Task          State	Priority	Stack	#
************************************************
UDP CLI        	R	0	588	7
IDLE           	R	0	164	3
DetectAndSet   	B	3	65336	8
IP-task        	B	5	720	1
EMAC           	B	6	206	6
Tmr Svc        	B	3	188	4
LogTask        	B	0	426	11
Command_Server 	B	0	65242	12
ReadAndXmit    	B	4	65212	10
CommandListener	S	2	65316	9
query-heap

Current free heap 3049152 bytes, minimum ever free heap 3048784 bytes

Any ideas what could be causing this?
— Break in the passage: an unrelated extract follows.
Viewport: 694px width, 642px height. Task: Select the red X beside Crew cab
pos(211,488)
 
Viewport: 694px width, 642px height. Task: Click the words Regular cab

Is it possible this has been corrected in a newer version of FreeRTOS+TCP? Are there substantial difficulties in transferring from the old FreeRTOS+TCP Labs release to a newer 10.x release?

Much Thanks,
Ben

More searching of the forums turned up some talk about PR1798

Do you think this issue could be solved by upgrading the Kernel, +TCP and using the code from 1798?

Thanks again,
Ben

Yes, it is worth upgrading to the latest release of all. You can find that here

Hein,

Alright, I’ll work on upgrading the kernel and the +tcp stuff in the next day or two. Hopefully the xilinx driver changes will solve the issue.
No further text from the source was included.